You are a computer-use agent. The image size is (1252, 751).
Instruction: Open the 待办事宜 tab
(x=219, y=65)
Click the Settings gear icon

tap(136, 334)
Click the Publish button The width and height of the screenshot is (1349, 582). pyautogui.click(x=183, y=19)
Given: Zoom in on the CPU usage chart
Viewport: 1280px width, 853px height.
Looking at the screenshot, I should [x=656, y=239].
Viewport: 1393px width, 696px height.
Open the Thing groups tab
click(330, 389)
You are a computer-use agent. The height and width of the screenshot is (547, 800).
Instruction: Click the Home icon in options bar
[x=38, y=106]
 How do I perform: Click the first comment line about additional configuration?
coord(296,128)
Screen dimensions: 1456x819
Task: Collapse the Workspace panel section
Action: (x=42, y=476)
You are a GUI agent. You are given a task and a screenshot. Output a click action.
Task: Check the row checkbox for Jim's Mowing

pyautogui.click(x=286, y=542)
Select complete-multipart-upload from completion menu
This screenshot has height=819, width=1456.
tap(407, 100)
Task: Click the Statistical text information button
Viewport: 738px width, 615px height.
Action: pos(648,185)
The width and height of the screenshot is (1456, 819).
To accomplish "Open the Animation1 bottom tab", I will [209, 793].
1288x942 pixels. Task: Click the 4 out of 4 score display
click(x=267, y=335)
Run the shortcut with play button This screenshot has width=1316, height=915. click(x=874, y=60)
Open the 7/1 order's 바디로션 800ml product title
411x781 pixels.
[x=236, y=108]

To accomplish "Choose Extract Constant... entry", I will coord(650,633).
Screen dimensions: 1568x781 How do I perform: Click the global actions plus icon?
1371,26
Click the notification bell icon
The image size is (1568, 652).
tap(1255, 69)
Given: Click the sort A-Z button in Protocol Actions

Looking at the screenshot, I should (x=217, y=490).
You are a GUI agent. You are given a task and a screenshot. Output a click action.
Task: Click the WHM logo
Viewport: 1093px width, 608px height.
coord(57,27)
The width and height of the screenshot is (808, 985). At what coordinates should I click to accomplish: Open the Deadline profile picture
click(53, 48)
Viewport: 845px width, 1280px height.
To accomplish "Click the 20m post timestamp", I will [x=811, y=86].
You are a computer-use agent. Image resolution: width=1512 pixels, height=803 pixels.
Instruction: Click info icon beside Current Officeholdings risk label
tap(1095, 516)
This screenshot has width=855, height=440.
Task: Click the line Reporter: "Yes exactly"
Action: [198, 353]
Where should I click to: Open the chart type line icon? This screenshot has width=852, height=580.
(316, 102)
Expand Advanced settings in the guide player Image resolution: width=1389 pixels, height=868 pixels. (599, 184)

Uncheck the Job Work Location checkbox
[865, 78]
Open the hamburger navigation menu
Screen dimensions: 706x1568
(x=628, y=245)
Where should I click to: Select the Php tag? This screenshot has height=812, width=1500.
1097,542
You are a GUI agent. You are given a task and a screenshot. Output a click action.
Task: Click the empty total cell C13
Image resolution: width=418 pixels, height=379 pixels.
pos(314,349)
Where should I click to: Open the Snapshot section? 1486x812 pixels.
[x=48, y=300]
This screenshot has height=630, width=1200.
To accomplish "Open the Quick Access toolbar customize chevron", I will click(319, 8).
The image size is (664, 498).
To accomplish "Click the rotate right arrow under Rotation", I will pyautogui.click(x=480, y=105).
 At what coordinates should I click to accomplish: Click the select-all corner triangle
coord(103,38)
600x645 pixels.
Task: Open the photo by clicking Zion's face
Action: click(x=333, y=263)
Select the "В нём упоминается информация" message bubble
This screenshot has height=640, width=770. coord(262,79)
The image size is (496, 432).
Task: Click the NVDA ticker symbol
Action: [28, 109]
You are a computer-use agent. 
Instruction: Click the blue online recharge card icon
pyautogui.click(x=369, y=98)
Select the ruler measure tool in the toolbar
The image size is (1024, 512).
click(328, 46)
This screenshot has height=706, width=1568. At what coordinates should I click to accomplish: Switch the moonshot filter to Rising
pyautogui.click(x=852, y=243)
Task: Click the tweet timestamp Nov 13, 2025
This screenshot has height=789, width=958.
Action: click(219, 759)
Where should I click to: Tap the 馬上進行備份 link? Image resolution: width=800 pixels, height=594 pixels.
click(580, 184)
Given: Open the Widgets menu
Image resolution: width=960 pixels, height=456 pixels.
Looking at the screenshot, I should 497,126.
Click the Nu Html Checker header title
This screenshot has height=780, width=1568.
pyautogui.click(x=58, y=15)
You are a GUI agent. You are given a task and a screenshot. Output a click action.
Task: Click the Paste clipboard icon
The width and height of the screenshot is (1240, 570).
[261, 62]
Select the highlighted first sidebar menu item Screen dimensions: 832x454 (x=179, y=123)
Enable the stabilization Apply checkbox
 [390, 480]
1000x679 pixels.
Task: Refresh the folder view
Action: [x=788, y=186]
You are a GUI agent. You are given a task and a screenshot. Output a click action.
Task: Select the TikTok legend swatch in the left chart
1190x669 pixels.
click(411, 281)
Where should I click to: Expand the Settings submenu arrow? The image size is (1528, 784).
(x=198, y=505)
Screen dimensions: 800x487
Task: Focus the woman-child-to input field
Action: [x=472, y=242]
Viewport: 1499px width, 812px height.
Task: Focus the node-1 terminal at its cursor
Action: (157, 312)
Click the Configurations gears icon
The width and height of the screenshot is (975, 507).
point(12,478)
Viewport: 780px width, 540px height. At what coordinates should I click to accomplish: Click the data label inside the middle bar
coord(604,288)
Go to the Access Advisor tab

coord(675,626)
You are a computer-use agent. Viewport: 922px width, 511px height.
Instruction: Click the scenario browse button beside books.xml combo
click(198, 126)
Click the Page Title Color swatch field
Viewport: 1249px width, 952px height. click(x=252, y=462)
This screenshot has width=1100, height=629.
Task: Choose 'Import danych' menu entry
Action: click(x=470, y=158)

## WRITTEN INSTRUCTION
Copy out, line for line, the part of the listing that opens with the line containing "Where should I click to: Open the Snapshot" and closes with the line containing "pyautogui.click(x=852, y=243)", keeping both of those lines.

## THE SOLUTION
Where should I click to: Open the Snapshot section? 1486x812 pixels.
[x=48, y=300]
This screenshot has height=630, width=1200.
To accomplish "Open the Quick Access toolbar customize chevron", I will click(319, 8).
The image size is (664, 498).
To accomplish "Click the rotate right arrow under Rotation", I will pyautogui.click(x=480, y=105).
 At what coordinates should I click to accomplish: Click the select-all corner triangle
coord(103,38)
600x645 pixels.
Task: Open the photo by clicking Zion's face
Action: click(x=333, y=263)
Select the "В нём упоминается информация" message bubble
This screenshot has height=640, width=770. coord(262,79)
The image size is (496, 432).
Task: Click the NVDA ticker symbol
Action: [28, 109]
You are a computer-use agent. 
Instruction: Click the blue online recharge card icon
pyautogui.click(x=369, y=98)
Select the ruler measure tool in the toolbar
The image size is (1024, 512).
click(328, 46)
This screenshot has height=706, width=1568. At what coordinates should I click to accomplish: Switch the moonshot filter to Rising
pyautogui.click(x=852, y=243)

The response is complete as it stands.